History News for Undergraduates

Honors Info Session

Are you a history major interested in graduate school, law, education, research, business, or working in the public or private sector? Researching and writing an honors thesis develops skills needed for a variety of pursuits, and you'll have a final project that demonstrates your ability to grad schools and employers. Find out how pursuing Honors in the Major can help you reach your post-baccalaureate goals. 

Join Honors Director Alyssa Park for an informal information session on Wednesday, October 30, at 5 p.m. in SH302. 

Coming up

Stay up-to-date by visiting our Events Calendar

Idyll and Epiphany in the Mosaics of Ancient Corint, Greece

Monday, October 28, 5 p.m., Art Building West, 240

Betsey Robinson, Visiting Scholar in Art History - School of Art, Art History, and Design


David H. Price is a professor in the departments of Jewish studies, religious studies, art history, and history at Vanderbilt University. He is one of ten scholars to visit the University of Iowa this year as an Ida Beam Distinguished Visiting Professor

What Does Judaism Look Like? The Invention of Visual Toleration in the Enlightenment

Tuesday, October 29, 4:30-5:30 p.m., 116 Art Building West

In 1721-25, the Amsterdam artist Bernard Picart produced some of the most influential representations of Jews and Judaism in European history. These transformative engravings, which became the most reproduced images of Jewish life in the early modern period, supported the expansion of religious toleration. David H. Price discusses Picart’s representational principle of authenticity and his promotion of works by Leon Modena and Manasseh ben Israel, two innovative rabbis who wrote about Judaism for Christian audiences.

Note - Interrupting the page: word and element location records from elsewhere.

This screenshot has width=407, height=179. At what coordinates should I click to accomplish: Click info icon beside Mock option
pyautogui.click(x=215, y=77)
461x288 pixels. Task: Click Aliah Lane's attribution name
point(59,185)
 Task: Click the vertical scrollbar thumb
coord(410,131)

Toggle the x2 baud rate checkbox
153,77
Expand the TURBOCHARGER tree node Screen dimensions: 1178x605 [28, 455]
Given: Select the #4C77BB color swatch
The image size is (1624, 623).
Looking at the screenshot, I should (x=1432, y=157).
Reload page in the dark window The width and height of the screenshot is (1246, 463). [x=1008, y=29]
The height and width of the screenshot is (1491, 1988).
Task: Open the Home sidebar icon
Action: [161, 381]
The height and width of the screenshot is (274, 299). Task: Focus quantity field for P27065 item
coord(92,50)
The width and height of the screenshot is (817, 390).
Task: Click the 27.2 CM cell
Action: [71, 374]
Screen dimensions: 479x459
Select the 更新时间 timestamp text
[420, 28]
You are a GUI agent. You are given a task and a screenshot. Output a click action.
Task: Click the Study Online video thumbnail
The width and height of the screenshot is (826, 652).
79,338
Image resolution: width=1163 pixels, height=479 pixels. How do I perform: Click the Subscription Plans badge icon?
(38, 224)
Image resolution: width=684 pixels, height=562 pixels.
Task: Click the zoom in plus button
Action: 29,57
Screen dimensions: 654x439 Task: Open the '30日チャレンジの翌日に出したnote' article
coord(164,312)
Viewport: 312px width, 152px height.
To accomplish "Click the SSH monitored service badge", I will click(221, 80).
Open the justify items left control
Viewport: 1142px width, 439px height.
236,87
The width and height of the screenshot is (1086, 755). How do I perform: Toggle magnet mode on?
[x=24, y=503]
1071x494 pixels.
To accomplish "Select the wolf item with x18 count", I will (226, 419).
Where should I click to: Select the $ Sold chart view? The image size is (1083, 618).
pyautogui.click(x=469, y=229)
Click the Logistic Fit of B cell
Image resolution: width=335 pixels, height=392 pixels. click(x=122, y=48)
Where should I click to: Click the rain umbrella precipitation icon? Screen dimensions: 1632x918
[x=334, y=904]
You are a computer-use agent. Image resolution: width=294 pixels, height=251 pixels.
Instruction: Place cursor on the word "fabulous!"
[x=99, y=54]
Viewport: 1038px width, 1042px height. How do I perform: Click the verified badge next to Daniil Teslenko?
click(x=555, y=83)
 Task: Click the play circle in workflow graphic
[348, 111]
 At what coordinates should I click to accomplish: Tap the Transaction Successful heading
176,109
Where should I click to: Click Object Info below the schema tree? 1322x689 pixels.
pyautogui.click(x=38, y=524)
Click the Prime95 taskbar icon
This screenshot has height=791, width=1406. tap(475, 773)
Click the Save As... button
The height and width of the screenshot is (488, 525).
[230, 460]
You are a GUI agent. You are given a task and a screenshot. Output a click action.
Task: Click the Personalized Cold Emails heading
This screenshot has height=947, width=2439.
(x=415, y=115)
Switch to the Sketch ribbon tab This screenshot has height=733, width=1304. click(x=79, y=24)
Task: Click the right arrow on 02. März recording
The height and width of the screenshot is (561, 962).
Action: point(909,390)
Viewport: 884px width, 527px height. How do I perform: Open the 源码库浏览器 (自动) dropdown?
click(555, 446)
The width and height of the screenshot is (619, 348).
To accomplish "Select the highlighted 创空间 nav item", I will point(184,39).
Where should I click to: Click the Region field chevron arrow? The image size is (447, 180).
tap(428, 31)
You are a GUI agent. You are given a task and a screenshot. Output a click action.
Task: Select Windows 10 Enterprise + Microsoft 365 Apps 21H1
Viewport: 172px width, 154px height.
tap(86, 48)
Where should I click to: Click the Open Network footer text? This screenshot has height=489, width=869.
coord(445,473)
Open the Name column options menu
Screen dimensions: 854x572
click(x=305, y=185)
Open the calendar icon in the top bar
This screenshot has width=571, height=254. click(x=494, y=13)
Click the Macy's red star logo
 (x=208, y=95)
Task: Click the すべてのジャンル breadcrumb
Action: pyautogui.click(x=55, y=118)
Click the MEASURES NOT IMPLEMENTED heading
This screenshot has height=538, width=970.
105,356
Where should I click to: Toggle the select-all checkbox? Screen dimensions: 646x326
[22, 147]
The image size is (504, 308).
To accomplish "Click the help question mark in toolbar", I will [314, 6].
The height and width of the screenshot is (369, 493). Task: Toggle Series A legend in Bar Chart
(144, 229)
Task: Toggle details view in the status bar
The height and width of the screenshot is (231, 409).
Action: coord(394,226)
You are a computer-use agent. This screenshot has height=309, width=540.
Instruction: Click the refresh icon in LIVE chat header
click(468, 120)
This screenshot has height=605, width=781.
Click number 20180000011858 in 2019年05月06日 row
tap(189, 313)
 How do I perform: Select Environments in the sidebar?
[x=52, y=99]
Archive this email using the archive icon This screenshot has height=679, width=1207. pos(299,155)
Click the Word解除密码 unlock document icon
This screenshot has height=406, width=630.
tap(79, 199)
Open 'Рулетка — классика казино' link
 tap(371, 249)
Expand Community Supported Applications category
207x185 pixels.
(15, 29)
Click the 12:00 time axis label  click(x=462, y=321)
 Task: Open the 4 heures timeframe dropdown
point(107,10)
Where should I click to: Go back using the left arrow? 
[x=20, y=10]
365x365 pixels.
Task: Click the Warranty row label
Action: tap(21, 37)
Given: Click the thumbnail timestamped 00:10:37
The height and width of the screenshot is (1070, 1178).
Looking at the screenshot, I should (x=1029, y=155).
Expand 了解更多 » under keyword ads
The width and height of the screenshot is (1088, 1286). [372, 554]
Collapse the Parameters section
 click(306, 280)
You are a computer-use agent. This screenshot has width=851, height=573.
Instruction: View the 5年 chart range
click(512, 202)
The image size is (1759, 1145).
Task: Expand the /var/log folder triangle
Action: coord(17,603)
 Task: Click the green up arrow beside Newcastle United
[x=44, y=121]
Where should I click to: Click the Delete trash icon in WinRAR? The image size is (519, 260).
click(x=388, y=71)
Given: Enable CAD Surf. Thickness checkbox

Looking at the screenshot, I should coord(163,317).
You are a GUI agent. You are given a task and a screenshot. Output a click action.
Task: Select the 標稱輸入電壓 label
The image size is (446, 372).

Redefining Judaism or Defending Judaism in the Enlightenment? Moses Mendelssohn and the Quest for Emancipation

Wednesday, October 30, 4:30-5:30 p.m., Senate Chamber, Old Capitol

Moses Mendelssohn (1729-86) is widely recognized as the most innovative German-Jewish thinker of the Enlightenment. He maintained friendships with notable Christian intellectuals of the time, such as Gotthold Ephraim Lessing, and published a wide variety of works concerning aesthetics, religion, and philosophy. The debate concerning Mendelssohn’s legacy continues today: Do his accomplishments reflect an assimilation to European Christian culture or the preservation of Jewish tradition? David H. Price approaches this question by engaging deeply with Mendellsohn’s oeuvre in the context of the Haskalah, i.e., the Jewish Enlightenment: “Let us retain the freedom of thought and speech with which the Father of all humankind has endowed us as our inalienable heritage and immutable right” (Jerusalem, 1783).


Classicists at the End of the World: Constantinople 1453

Thursday, November 7, 2024 4:30pm to 6:00pm,  Adler Journalism and Mass Communication Building

Anthony Kaldellis is the Gaylord Donnelly Distinguished Service Professor in the Department of Classics and the College, University of Chicago.

The siege and fall of Constantinople in 1453 was a traumatic event for the city’s defenders. After being bombarded by the world’s largest cannons for almost two months, they were all enslaved, if not killed, though some were ransomed. Among them were men trained in classical Greek and Latin, including teachers and students of ancient literature, who viewed the siege through the lens of their education and wrote our eye-witness sources for it afterward. In this lecture, Anthony Kaldellis will explore the classicists’ experience of 1453 and the impact of the city’s fall on the history of classical scholarship.